価値観が変化するには100年かかると言われるように、価値観は社会の中では遅くついてくるようですが、すでに、朝食にパン食は半数を超えています。従来の生活スタイルは大きく変化しています。家計も夫婦の労働収入を合わせて考えなければいけなくなっています。

④千葉県で生協ができること

新制度では、市町村は保育所のニーズがあれば、作らなければなりません。地域で、どんな子育て支援がおこなわれているのか、どんな地域資源があるのか、県が持っている情報を調査することが必要です。市町村レベルの協議体に生協が参加することを検討しましょう。地域で何が足りないのか、地域の“あったらいいな”をキャッチできるようにアンテナを張りましょう。そして、専門家に繋いだり、ネットワークづくりも大事なことです。“一緒に○○やりましょう”と、子育てのニーズに合わせていきましょう。ひろば活動では、評判の悪い所は利用されなくなります。スタッフの質も求められます。ひろばだけではできないことを生協が事業化することを視野に入れ、地域の子育て支援をよりよいものにしていきましょう。

(3)質疑応答と懇談交流

つぎに、近本研究員を囲んで、講演内容の質問や各生協の子育て支援の様子を出し合うなどの懇談をおこないました。

質問では、「生協の事業化を継続するためのひとつに世代交代があるが、どう工夫していけばよいか?」、「子育て支援の場では子どもの数が減少し、事業の不安も感じているが、どんな対策が考えられるか?」、「行政との対等な連携をつくるにはどうしたらよいか?」、「支援とサービスの違いをどう考えたらよいのか?」などが出され、近本研究員から一つ一つ丁寧な回答をいただきました。

懇談では、日本生協連中央地連の遠藤さんより、全国の子育て支援活動事例紹介と子どもの貧困問題についての報告がありました。また、パルシステム千葉、コープみらい、生活クラブ、なのはな生協から子育て支援の報告があり、それらをもとに活動の交流をおこないました。

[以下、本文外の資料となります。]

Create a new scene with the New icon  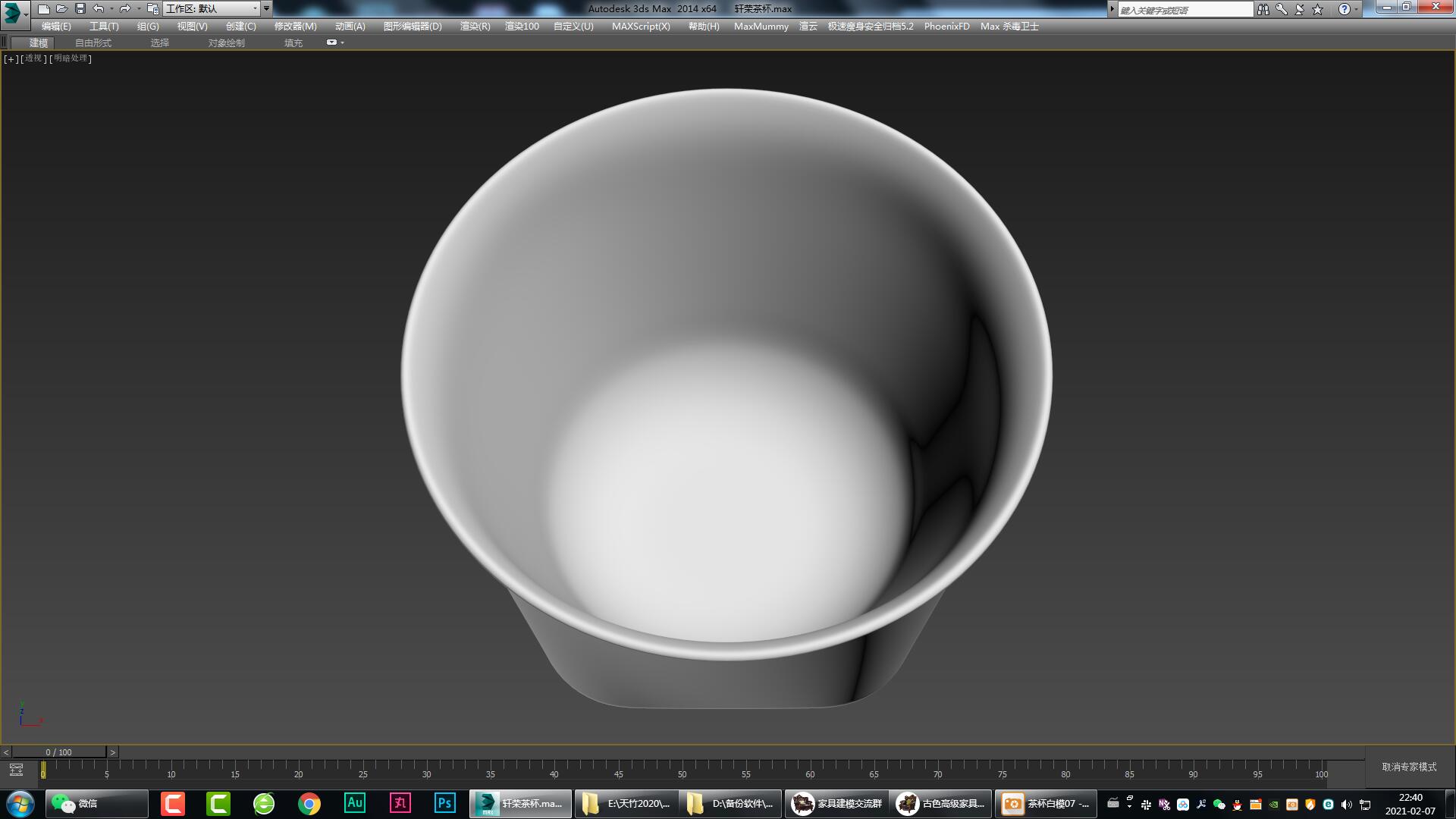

参加者からは、「子育て支援は当事者性をもって!・・当然のようですが、改めて考えました。」、「自分の地域の子育て支援について調べてみたいと思います。」、「社会環境の変化にいかにアンテナを広げ、キャッチし、自分の活動にいかして情報交換していかなければと実感します。」など、今後の取り組みへの意欲的な感想が数多く寄せられました。